→ **AUFGABEN**
A: Wie viele Züge reinigen die Anlagen der SBB laut dem Text über die Waschanlage pro Jahr?
B: Gib die Zeilen der gegebenen Daten ab der ersten Zeile bis einschließlich der Zeile mit „Click the Ntlm“ unverändert aus.

Ein Thurbo-Zug mit dem Namen «Sargans» rollt an, seine Bremsen quietschen. Für einmal hat er keine Fahrgäste an Bord. Eine Tür öffnet sich. Ivo Berlese nimmt einen grossen Schritt, um ins Innere des Zuges zu gelangen. Der Mann mit den silbernen, in Form gegelten Haaren ist Produktionsleiter im Bereich Cleaning und Rangier Ost bei den SBB. «Fährst du in die Waschanlage?», fragt er seinen Kollegen Stuart Arpagaus. Üblicherweise ist er in der Disposition tätig, heute aber wird er ein Fahrzeug auf Hochglanz bringen. Er nickt, und schon rollt der S-Bahn-Zug in die Reinigungsanlage, die eingeklemmt zwischen Fels und Gleis nördlich des Rorschacher Hauptbahnhofs liegt. Jeder Zugpassagier sieht sie im Vorbeifahren, doch keiner von ihnen scheint wirklich zu wissen, was sich in der schmalen Halle mit der braunen Fassade aus Eternit verbirgt.
Im Schritttempo rollt der Zug in die Waschanlage, die, wie Ivo Berlese sagt, schon einige Jahre auf dem Buckel hat: Ein «altes Teil» sei sie, und winzig, verglichen mit den neun weiteren Reinigungsanlagen, die die SBB schweizweit betreiben. 46 Millionen Franken investieren die Bundesbahnen bis ins Jahr 2023 in die Anlagen, die rund 3'600 Züge pro Jahr reinigen.
Stuart Arpagaus sitzt im Cockpit des Zuges, vor ihm leuchten Knöpfe in allen Farben. Er drückt auf den grünen Knopf auf seiner Fernbedienung, der die Waschanlage in Gang setzt. Die grossen, weissen Bürsten beginnen zu rotieren und schmiegen sich an die Flanken des verschmutzten Fahrzeugs, um dieses von Dreck zu befreien.

→ **GEGEBENE DATEN**
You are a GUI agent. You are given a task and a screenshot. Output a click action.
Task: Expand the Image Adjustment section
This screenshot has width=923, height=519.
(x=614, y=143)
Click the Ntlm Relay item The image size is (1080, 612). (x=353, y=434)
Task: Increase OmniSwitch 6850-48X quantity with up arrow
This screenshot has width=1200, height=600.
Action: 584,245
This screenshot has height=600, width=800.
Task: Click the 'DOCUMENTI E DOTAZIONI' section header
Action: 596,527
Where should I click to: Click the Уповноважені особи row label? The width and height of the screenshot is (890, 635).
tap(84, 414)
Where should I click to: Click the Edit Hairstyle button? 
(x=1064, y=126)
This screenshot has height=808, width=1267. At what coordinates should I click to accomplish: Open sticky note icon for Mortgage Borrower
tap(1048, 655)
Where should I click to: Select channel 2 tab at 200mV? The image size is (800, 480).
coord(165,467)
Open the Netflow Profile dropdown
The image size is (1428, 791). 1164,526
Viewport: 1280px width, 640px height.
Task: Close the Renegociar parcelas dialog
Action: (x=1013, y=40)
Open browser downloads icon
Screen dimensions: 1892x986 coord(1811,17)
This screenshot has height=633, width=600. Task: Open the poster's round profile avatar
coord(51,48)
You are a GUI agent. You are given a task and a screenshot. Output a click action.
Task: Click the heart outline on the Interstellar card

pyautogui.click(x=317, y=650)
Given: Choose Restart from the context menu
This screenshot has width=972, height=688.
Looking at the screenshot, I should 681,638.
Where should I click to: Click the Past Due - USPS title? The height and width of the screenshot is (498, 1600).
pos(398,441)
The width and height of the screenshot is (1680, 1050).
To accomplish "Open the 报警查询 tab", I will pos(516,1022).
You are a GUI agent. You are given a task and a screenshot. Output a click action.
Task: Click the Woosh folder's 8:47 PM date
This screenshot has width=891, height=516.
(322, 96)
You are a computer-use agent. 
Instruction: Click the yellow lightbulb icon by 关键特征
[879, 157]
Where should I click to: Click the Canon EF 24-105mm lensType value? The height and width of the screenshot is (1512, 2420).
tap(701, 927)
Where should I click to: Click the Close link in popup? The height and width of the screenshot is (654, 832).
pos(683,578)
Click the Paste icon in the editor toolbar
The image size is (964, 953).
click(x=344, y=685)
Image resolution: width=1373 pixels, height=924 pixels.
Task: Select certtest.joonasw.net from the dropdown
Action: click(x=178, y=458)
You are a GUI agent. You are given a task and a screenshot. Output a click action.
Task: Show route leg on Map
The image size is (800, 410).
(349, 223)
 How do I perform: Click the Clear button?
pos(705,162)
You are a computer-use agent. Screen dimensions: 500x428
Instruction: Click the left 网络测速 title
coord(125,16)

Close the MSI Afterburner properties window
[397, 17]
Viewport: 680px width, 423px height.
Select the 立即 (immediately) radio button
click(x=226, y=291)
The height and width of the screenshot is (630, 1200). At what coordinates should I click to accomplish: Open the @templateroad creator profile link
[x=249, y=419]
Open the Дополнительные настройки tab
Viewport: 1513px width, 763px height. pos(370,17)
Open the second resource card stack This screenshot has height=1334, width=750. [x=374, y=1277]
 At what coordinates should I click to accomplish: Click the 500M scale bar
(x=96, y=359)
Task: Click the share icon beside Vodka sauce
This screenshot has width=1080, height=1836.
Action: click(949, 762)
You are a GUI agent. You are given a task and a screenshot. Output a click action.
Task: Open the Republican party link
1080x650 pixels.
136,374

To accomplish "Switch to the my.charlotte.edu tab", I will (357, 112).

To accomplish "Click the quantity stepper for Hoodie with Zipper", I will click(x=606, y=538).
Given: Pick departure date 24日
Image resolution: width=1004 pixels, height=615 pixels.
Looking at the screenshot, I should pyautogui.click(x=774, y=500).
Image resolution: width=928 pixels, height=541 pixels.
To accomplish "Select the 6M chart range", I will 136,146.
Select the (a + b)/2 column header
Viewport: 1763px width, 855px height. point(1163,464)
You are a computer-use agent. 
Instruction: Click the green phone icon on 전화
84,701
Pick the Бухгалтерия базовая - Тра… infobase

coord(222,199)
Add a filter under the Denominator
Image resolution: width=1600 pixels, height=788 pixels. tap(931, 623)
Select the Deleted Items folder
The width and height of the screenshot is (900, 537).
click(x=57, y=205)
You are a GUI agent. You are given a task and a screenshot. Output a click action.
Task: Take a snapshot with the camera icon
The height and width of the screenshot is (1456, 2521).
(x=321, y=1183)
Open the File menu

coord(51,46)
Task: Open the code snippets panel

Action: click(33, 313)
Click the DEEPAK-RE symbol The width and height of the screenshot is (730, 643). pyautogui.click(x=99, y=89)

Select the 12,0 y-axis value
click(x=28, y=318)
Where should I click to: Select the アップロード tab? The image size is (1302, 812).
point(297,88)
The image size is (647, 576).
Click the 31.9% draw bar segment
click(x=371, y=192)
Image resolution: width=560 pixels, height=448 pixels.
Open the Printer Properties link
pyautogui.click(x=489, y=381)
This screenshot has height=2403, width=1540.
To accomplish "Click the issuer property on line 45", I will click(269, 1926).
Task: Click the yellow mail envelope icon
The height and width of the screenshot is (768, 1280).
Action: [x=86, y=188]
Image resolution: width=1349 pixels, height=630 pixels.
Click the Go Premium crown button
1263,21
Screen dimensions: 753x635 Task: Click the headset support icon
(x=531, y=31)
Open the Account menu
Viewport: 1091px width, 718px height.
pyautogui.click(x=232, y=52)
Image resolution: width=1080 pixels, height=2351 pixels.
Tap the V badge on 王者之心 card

→ **LÖSUNGEN**
A: Rund 3'600 Züge pro Jahr.

B:
You are a GUI agent. You are given a task and a screenshot. Output a click action.
Task: Expand the Image Adjustment section
This screenshot has width=923, height=519.
(x=614, y=143)
Click the Ntlm Relay item The image size is (1080, 612). (x=353, y=434)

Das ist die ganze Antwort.